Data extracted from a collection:
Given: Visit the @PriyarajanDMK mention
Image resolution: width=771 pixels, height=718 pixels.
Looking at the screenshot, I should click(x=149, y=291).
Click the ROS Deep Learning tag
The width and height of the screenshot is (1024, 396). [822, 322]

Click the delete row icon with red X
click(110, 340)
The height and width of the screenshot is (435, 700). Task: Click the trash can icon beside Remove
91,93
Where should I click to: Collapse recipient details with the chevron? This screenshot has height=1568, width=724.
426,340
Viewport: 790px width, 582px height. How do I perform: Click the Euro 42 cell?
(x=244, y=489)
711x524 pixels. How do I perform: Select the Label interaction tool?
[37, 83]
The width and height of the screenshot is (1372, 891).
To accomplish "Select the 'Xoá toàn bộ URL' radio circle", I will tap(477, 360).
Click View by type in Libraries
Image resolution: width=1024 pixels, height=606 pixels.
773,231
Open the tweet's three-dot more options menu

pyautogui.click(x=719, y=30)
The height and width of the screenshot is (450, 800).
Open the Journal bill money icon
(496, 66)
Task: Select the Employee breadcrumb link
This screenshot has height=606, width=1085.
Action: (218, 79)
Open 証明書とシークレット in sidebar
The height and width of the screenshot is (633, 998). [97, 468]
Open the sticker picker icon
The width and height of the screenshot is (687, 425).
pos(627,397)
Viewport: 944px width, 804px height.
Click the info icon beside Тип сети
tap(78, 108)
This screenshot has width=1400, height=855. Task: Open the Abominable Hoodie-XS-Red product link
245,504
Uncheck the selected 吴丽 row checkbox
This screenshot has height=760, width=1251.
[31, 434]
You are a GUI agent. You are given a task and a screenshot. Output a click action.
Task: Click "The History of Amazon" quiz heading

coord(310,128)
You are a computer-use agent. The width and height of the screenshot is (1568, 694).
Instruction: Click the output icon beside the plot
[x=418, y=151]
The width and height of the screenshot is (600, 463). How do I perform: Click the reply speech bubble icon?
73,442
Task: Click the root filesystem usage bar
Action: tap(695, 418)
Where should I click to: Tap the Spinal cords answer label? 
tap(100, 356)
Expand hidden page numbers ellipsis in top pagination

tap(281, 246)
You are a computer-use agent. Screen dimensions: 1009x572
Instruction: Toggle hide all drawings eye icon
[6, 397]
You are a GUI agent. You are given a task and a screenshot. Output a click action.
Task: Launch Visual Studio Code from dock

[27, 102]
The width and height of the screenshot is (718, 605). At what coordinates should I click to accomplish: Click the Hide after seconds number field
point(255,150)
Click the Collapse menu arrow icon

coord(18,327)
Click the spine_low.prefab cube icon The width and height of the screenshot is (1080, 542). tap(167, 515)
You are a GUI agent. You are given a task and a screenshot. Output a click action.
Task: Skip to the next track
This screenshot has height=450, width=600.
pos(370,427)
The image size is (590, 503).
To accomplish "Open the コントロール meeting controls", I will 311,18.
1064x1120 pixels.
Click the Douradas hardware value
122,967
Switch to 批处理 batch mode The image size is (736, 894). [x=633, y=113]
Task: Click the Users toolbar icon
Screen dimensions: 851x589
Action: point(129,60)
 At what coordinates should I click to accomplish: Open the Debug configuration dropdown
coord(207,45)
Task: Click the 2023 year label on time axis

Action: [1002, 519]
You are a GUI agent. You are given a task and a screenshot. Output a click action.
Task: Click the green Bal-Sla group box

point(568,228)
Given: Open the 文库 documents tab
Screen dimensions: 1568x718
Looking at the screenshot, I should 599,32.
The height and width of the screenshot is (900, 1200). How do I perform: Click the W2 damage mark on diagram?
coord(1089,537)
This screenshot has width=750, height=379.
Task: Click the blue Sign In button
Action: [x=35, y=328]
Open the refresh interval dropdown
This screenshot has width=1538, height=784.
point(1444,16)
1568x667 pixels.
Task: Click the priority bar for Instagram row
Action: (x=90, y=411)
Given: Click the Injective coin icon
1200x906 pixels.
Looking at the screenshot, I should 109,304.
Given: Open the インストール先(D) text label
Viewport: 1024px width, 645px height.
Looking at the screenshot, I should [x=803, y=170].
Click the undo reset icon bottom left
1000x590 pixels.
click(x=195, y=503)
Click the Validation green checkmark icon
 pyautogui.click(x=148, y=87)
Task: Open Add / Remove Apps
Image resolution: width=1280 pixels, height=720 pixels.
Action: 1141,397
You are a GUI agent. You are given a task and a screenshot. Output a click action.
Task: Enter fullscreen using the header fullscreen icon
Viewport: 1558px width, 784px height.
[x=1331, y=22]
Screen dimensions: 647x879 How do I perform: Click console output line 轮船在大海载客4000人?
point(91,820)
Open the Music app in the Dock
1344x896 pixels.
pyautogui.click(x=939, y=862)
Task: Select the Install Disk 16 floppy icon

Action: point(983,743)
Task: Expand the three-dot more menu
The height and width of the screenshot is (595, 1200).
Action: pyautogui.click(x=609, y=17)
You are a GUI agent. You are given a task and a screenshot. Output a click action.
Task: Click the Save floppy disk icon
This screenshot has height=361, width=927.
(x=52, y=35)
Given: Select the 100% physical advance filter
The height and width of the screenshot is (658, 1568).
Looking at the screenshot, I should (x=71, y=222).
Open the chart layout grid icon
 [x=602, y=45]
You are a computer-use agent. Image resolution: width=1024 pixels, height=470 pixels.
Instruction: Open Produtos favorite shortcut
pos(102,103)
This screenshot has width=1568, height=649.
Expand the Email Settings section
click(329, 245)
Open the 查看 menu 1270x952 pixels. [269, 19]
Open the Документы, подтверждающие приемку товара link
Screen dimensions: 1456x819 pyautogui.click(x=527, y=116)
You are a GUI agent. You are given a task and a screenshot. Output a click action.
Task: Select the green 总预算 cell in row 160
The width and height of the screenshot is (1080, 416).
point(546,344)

WORK TO DO:
Reproduce the records above with "Window" substituted for each occurrence of "Viewport", leaving all other text unchanged.

EXERCISE ANSWER:
Given: Visit the @PriyarajanDMK mention
Image resolution: width=771 pixels, height=718 pixels.
Looking at the screenshot, I should click(x=149, y=291).
Click the ROS Deep Learning tag
The width and height of the screenshot is (1024, 396). [822, 322]

Click the delete row icon with red X
click(110, 340)
The height and width of the screenshot is (435, 700). Task: Click the trash can icon beside Remove
91,93
Where should I click to: Collapse recipient details with the chevron? This screenshot has height=1568, width=724.
426,340
Window: 790px width, 582px height. How do I perform: Click the Euro 42 cell?
(x=244, y=489)
711x524 pixels. How do I perform: Select the Label interaction tool?
[37, 83]
The width and height of the screenshot is (1372, 891).
To accomplish "Select the 'Xoá toàn bộ URL' radio circle", I will tap(477, 360).
Click View by type in Libraries
Image resolution: width=1024 pixels, height=606 pixels.
773,231
Open the tweet's three-dot more options menu

pyautogui.click(x=719, y=30)
The height and width of the screenshot is (450, 800).
Open the Journal bill money icon
(496, 66)
Task: Select the Employee breadcrumb link
This screenshot has height=606, width=1085.
Action: (218, 79)
Open 証明書とシークレット in sidebar
The height and width of the screenshot is (633, 998). [97, 468]
Open the sticker picker icon
The width and height of the screenshot is (687, 425).
pos(627,397)
Window: 944px width, 804px height.
Click the info icon beside Тип сети
tap(78, 108)
This screenshot has width=1400, height=855. Task: Open the Abominable Hoodie-XS-Red product link
245,504
Uncheck the selected 吴丽 row checkbox
This screenshot has height=760, width=1251.
[31, 434]
You are a GUI agent. You are given a task and a screenshot. Output a click action.
Task: Click "The History of Amazon" quiz heading

coord(310,128)
You are a computer-use agent. The width and height of the screenshot is (1568, 694).
Instruction: Click the output icon beside the plot
[x=418, y=151]
The width and height of the screenshot is (600, 463). How do I perform: Click the reply speech bubble icon?
73,442
Task: Click the root filesystem usage bar
Action: tap(695, 418)
Where should I click to: Tap the Spinal cords answer label? 
tap(100, 356)
Expand hidden page numbers ellipsis in top pagination

tap(281, 246)
You are a computer-use agent. Screen dimensions: 1009x572
Instruction: Toggle hide all drawings eye icon
[6, 397]
You are a GUI agent. You are given a task and a screenshot. Output a click action.
Task: Launch Visual Studio Code from dock

[27, 102]
The width and height of the screenshot is (718, 605). At what coordinates should I click to accomplish: Click the Hide after seconds number field
point(255,150)
Click the Collapse menu arrow icon

coord(18,327)
Click the spine_low.prefab cube icon The width and height of the screenshot is (1080, 542). tap(167, 515)
You are a GUI agent. You are given a task and a screenshot. Output a click action.
Task: Skip to the next track
This screenshot has height=450, width=600.
pos(370,427)
The image size is (590, 503).
To accomplish "Open the コントロール meeting controls", I will 311,18.
1064x1120 pixels.
Click the Douradas hardware value
122,967
Switch to 批处理 batch mode The image size is (736, 894). [x=633, y=113]
Task: Click the Users toolbar icon
Screen dimensions: 851x589
Action: point(129,60)
 At what coordinates should I click to accomplish: Open the Debug configuration dropdown
coord(207,45)
Task: Click the 2023 year label on time axis

Action: [1002, 519]
You are a GUI agent. You are given a task and a screenshot. Output a click action.
Task: Click the green Bal-Sla group box

point(568,228)
Given: Open the 文库 documents tab
Screen dimensions: 1568x718
Looking at the screenshot, I should 599,32.
The height and width of the screenshot is (900, 1200). How do I perform: Click the W2 damage mark on diagram?
coord(1089,537)
This screenshot has width=750, height=379.
Task: Click the blue Sign In button
Action: [x=35, y=328]
Open the refresh interval dropdown
This screenshot has width=1538, height=784.
point(1444,16)
1568x667 pixels.
Task: Click the priority bar for Instagram row
Action: (x=90, y=411)
Given: Click the Injective coin icon
1200x906 pixels.
Looking at the screenshot, I should 109,304.
Given: Open the インストール先(D) text label
Window: 1024px width, 645px height.
Looking at the screenshot, I should [x=803, y=170].
Click the undo reset icon bottom left
1000x590 pixels.
click(x=195, y=503)
Click the Validation green checkmark icon
 pyautogui.click(x=148, y=87)
Task: Open Add / Remove Apps
Image resolution: width=1280 pixels, height=720 pixels.
Action: 1141,397
You are a GUI agent. You are given a task and a screenshot. Output a click action.
Task: Enter fullscreen using the header fullscreen icon
Window: 1558px width, 784px height.
[x=1331, y=22]
Screen dimensions: 647x879 How do I perform: Click console output line 轮船在大海载客4000人?
point(91,820)
Open the Music app in the Dock
1344x896 pixels.
pyautogui.click(x=939, y=862)
Task: Select the Install Disk 16 floppy icon

Action: point(983,743)
Task: Expand the three-dot more menu
The height and width of the screenshot is (595, 1200).
Action: pyautogui.click(x=609, y=17)
You are a GUI agent. You are given a task and a screenshot. Output a click action.
Task: Click the Save floppy disk icon
This screenshot has height=361, width=927.
(x=52, y=35)
Given: Select the 100% physical advance filter
The height and width of the screenshot is (658, 1568).
Looking at the screenshot, I should (x=71, y=222).
Open the chart layout grid icon
 [x=602, y=45]
You are a computer-use agent. Image resolution: width=1024 pixels, height=470 pixels.
Instruction: Open Produtos favorite shortcut
pos(102,103)
This screenshot has width=1568, height=649.
Expand the Email Settings section
click(329, 245)
Open the 查看 menu 1270x952 pixels. [269, 19]
Open the Документы, подтверждающие приемку товара link
Screen dimensions: 1456x819 pyautogui.click(x=527, y=116)
You are a GUI agent. You are given a task and a screenshot. Output a click action.
Task: Select the green 总预算 cell in row 160
The width and height of the screenshot is (1080, 416).
point(546,344)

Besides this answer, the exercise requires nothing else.